The chapter closes with a selection of 36 thematic tags with which to personalise your cult, ranging from Alien Influence to Lost Weapon to Totemic Beast (ooh, I can see Schrodinger making a comeback now). As with world tags in the core rules, each has a selection of friends, enemies, complications, things and places to hang scenarios from.

TRADECRAFT (14 pages)

After the background information and setup tools, we now come to the core of the ongoing game: Adventures. This section provides advice on running an espionage campaign, and generating adventures of intrigue and conspiracy.
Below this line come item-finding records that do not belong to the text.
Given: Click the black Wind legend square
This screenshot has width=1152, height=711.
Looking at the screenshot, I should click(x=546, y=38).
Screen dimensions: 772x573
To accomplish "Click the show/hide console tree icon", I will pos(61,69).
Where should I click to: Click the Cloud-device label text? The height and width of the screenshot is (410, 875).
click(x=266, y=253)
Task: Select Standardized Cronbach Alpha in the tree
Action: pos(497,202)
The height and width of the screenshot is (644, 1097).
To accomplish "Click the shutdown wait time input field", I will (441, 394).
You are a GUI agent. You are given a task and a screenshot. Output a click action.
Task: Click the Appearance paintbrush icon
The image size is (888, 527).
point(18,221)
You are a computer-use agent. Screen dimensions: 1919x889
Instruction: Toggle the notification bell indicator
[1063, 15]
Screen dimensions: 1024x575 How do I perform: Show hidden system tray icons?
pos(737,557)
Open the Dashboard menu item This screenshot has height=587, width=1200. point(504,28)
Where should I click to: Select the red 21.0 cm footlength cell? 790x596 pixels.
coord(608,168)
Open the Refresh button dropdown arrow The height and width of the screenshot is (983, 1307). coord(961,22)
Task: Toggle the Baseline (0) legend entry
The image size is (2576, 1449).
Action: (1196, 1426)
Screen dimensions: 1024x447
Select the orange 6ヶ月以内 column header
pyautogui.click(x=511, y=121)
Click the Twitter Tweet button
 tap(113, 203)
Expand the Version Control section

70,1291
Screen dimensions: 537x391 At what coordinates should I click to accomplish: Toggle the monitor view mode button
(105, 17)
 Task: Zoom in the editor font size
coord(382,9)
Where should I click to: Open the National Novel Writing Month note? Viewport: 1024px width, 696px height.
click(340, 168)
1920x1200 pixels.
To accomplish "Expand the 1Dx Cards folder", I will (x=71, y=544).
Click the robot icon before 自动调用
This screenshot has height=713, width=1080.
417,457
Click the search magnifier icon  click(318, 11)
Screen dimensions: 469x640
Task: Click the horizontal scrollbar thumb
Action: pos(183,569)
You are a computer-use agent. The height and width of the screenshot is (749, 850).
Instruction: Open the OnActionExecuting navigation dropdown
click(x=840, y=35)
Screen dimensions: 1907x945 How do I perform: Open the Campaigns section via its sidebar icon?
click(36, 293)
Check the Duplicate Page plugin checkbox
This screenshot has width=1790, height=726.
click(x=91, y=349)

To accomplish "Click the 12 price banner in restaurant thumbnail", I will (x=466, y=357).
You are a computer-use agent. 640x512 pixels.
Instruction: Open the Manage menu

Espionage missions are less of a sandbox and more structured than the typical SWN game, at least at the individual PC level; the troupe of players as a whole has sandbox-style freedom, but at the level of the agency which they jointly control. The players jointly agree what mission the PCs will be tasked with, and then the GM fleshes out the target, the antagonist and his goal, and the deadly schemes which will stand between the PCs and success – the PCs should expect to encounter about three individual schemes which weave together to achieve the antagonist’s objective, and demolish them in detail. In each scheme, the PCs must overcome obstacles to obtain leads or clues. Once they have a critical number of these, they move to the climactic scene in which they face off against the major villain. (Incidentally, I could see this working well with THW’s Larger Than Life, which has a similar mechanic.)

Kevin Crawford’s trademark tables appear late in the chapter, allowing the GM to generate randomly the schemes, methods and NPCs for each of six different types of missions. The tables are followed by a worked example. The length of the example makes me think that a GM would need to put a bit more preparation work into one of these than a standard SWN scenario.


Finally, there are some new backgrounds, training packages, and items of equipment suitable for spies. Darkness Visible recommends that each PC has a roster of at least two agents, so that another can be brought in at short notice if the primary is incapacitated somehow. At the end of each adventure, the active PC gets appropriate experience, and one other PC in the player’s roster gets the same amount, representing his work on off-screen missions. Every player has another PC, namely one of the faceless directors who sets policy and creates missions – this is the role he plays when choosing the agency’s actions in the next agency turn.

The book ends with an index.


I can see this sourcebook being useful in a wide range of SF espionage campaigns, from SWN itself to Traveller of any flavour and into Dark Heresy country.

I’m debating whether to create a new campaign around this, or retrofit it into an existing one, but either way, I expect this one will see active use in my games pretty soon.

Rating: 5 out of 5.

Disclaimer: My copy was provided to my for review purposes.